Eventually the project included schools for blind, deaf, and disabled children, a nursery building for infants, separate housing for older boys and girls, a big kitchen/cafeteria, and meeting areas. Children receive solid education continuing to a bachelor degree at no expense to themselves. In recent years, the orphanage has established orchards, rice paddies and vegetable gardens to supplement the kids’ nutritional needs. The compound now supports 850 children who consume 60 tons of rice each year.
“My goal is not to change the world,” the missionary once said, “but to teach the children enough to hold their heads high, to earn their own rice and to have a good human life.”
The Bruess family corresponded with Brennan, sending school pictures of all their children, and eventually news of weddings and babies.
Brennan died in 2003 from heart failure. His funeral was the largest ever seen in Pattaya. The king and queen of Thailand sent a packet of royal soil which was to be buried with the priest, the highest honor a person can receive in Thailand.

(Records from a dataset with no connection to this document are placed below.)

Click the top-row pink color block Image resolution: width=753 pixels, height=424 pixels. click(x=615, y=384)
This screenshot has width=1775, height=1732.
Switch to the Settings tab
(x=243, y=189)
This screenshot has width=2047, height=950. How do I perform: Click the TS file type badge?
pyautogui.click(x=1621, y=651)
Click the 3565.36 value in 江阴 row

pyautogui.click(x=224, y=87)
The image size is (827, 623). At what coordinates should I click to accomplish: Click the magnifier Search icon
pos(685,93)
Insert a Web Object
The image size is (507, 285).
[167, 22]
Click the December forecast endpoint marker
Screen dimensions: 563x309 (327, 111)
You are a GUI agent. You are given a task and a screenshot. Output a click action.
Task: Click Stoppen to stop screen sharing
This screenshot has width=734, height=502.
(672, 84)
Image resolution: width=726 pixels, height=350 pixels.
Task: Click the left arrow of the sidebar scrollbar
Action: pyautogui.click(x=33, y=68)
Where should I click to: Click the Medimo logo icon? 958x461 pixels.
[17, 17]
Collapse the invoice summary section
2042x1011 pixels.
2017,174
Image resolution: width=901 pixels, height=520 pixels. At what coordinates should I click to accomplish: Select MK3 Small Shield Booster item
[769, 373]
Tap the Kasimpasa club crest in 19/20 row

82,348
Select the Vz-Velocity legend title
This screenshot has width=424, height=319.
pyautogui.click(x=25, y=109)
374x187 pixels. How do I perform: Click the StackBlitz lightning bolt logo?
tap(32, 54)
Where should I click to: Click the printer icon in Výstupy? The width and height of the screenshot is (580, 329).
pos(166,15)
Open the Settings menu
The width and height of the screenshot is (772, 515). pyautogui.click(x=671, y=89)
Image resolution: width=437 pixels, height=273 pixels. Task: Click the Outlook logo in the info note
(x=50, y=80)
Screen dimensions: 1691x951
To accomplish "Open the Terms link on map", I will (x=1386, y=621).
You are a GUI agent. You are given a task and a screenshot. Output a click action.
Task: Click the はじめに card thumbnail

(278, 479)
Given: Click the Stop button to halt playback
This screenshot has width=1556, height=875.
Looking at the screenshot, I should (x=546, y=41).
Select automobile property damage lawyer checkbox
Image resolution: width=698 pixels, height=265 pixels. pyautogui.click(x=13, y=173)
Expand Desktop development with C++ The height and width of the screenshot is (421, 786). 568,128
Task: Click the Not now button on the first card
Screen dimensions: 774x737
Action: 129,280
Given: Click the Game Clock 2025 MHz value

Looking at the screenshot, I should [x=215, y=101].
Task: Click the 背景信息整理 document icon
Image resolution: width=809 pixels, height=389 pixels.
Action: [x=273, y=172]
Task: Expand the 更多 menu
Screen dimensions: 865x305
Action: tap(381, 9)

But the priest’s legacy continues, instilling self-respect and independence in new generations of Thai children. The Bruesses still marvel that they had some early influence on Brennan’s vision.
Their Thai-born daughters plan a four-sister trip to Thailand in 2018. Varee and Ganya are relearning Thai, and Anchalee intends to bring her nursing skills to Brennan’s orphanage. All of them want to connect in person with their Thai brother. All of them love their American families for giving them opportunities they might never have had in 1974 Thailand.
Said Ganya: “I want to be a giver now more than I have been, and share my happiness. My heart is full.”